FROM 1979 TO 2021-OVER 40 YEARS OF EVOLUTION OF THE CRETACEOUS-TERTIARY IMPACT-EXTINCTION THEORY : FROM A SPECULATIVE HYPOTHESIS TO PARADIGM?


SMIT, Jan, Department of Earth Sciences, Vrije Universiteit Amsterdam, De Boelelaan 1085, Amsterdam, 1081HV, Netherlands

The quest for the ultimate cause of the extinction of the dinosaurs and about 72% of other species, remains one of the major detective stories in the history of our planet. Starting with the realization that the sudden, unannounced, Cretaceous-Paleogene (KPg) mass-extinction of marine calcareous plankton could not be explained by a hiatus in time, followed by the finding of anomalous iridium precisely at the moment of their disappearance reduced the whodunits to an extraterrestrial cause.
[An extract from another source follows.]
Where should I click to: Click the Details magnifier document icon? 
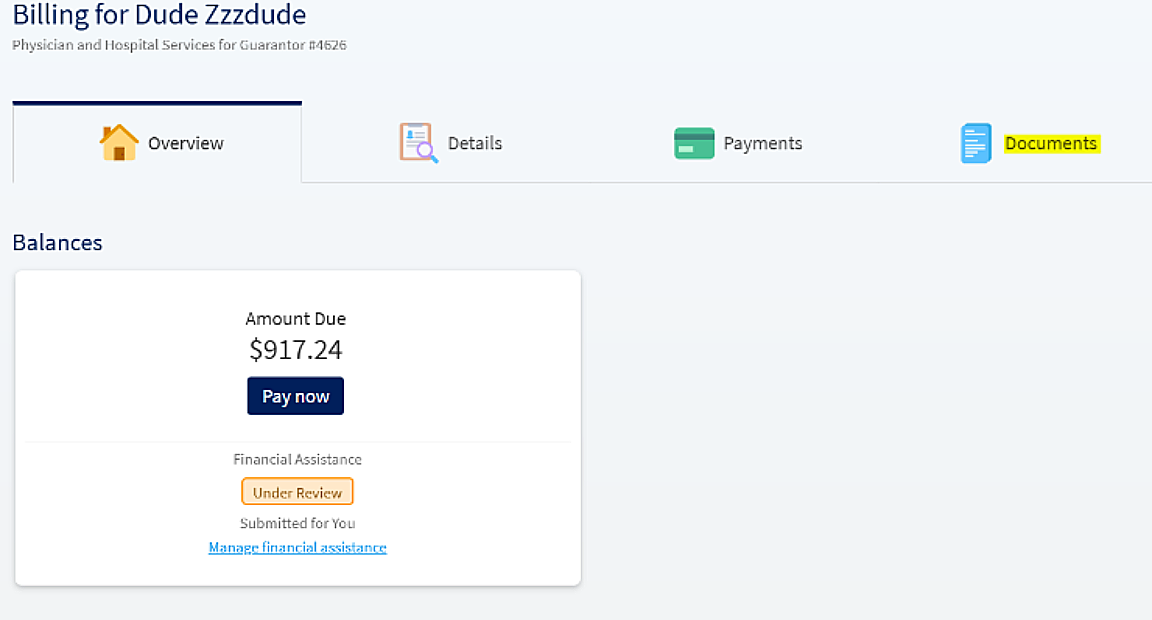coord(418,143)
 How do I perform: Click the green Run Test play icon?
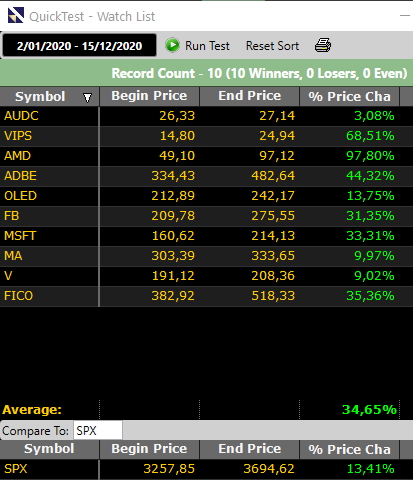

Although further findings over the last 40 years increasingly confirmed a large impact event, culminating with the discovery of the Chicxulub crater, the opposition against the theory remained strong and active. At the same time, each new interpretation of the KPg geological record or a new discovery has repeatedly thrown us a number of curve balls. Diagenesis, poor outcrops, drilling disturbances, etc. has led to faulty interpretations, and often masked the true nature of these discoveries. E.g. it took a while to realize that the finely crystallized ‘sanidine’ and quenched magnesioferrite spinel-bearing spherules (microkrystites) were not compatible with an oceanic impact site, but rather with the composition of the Chicxulub crater target rocks. The coincidence of the Deccan trap outpourings and the Chicxulub impact has further fueled the debate. The present debate centers around the interpretation of the extinction record and the environmental proxies for climate change. Do these support an extended extinction, compatible with the Deccan traps, or is this record just "white noise" around the major extinction precisely at the iridium anomaly? In the struggle to support their mutual claims dirty -almost courtroom- tricks, i.e. on the edge of scientific correctness were used on either side to highlight the salient points. The public, -or rather the press- does not have the means to separate the chaff from the wheat, so scanning through newspaper clippings, both sides were mostly just given equal weight and recognition. Yet the unabated opposition also forced the proponents of the impact-extinction theory to have a second look at their data, that often cleaned the datasets. The recent Tanis, North Dakota, findings and IODP Exp364 drilling results in the crater itself have helped to raise the impact-extinction theory to the next level, perhaps to a new paradigm?